━━━━━ Listed records
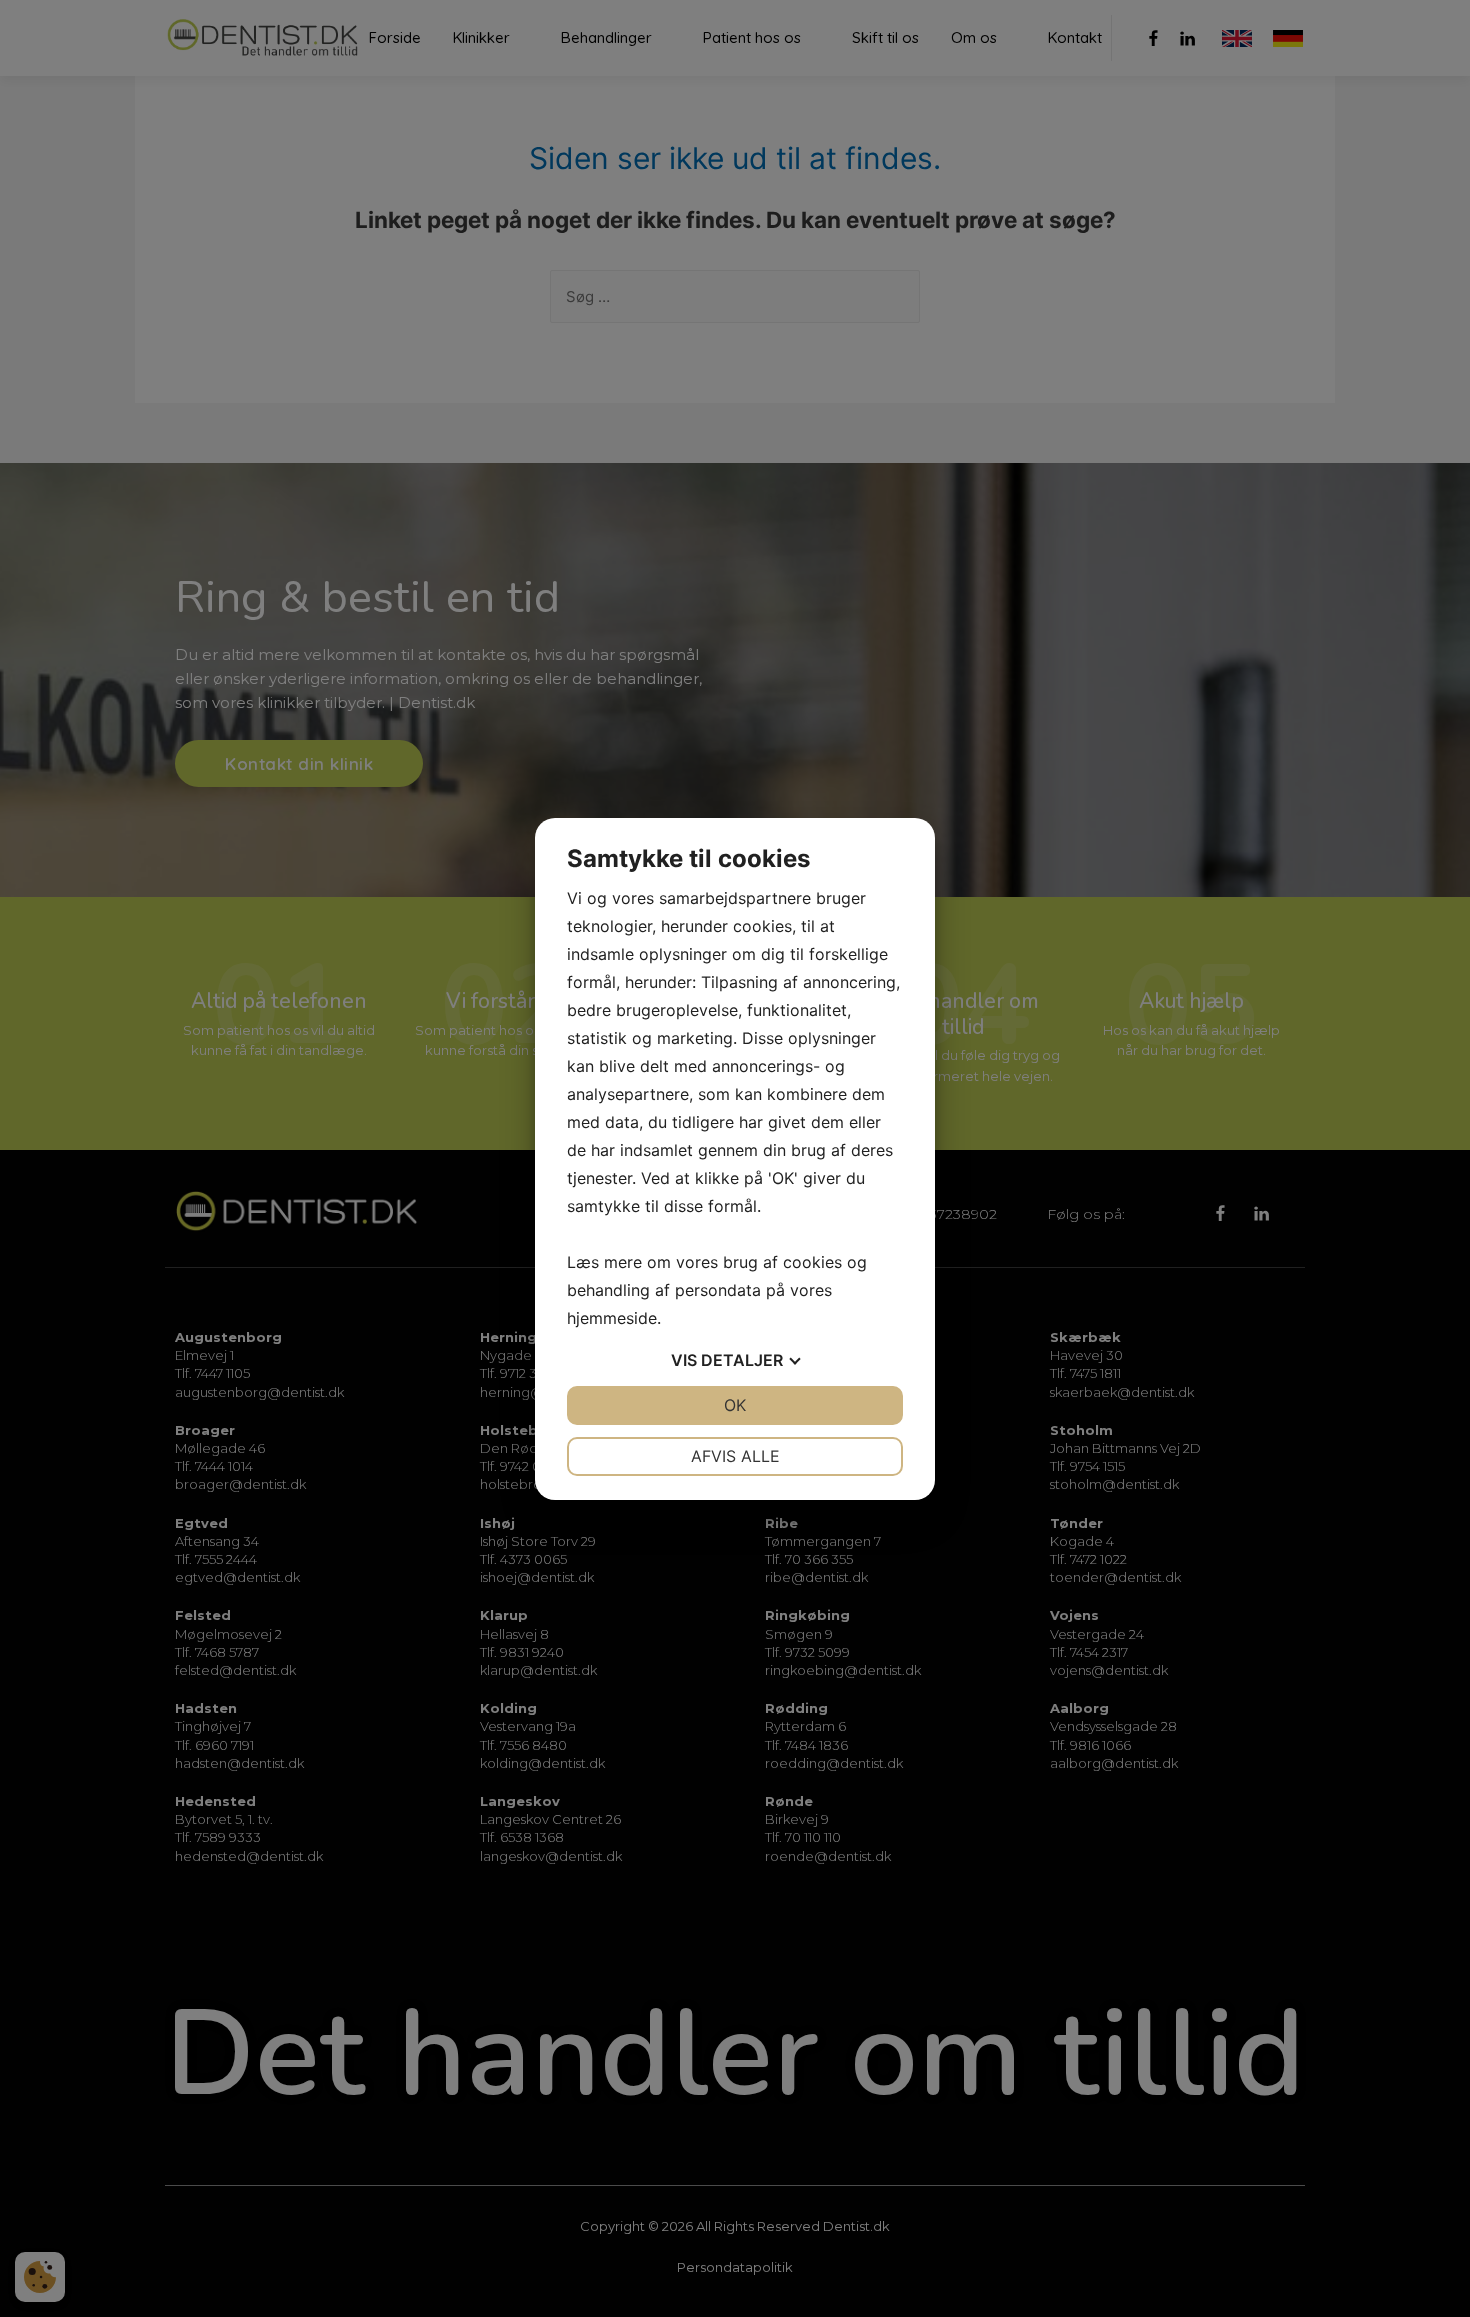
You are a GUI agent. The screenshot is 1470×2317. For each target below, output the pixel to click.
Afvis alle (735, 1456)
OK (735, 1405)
━━━━━━━━━━
━━━━━ Listed records
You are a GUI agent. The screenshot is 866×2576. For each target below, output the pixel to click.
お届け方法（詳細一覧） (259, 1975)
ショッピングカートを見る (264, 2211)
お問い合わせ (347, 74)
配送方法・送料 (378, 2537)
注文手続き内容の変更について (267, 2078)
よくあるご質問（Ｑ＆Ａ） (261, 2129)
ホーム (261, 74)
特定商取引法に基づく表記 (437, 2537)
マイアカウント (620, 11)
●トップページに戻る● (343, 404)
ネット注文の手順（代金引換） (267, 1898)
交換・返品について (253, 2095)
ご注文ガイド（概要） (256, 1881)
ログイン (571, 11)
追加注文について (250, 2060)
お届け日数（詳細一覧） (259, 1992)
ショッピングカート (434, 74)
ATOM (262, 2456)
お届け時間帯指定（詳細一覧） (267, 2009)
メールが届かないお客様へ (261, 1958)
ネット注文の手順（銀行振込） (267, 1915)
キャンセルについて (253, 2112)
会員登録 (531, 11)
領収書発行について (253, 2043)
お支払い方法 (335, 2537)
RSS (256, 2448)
━━━━━━━━━━
*Exercise instructions*. Could you reproduce exactly the lines of the entries above, from the one with "You are a GUI agent. The screenshot is 1470×2317." through the one with "OK (735, 1405)", and nothing else?

*Response below*.
You are a GUI agent. The screenshot is 1470×2317. For each target below, output the pixel to click.
Afvis alle (735, 1456)
OK (735, 1405)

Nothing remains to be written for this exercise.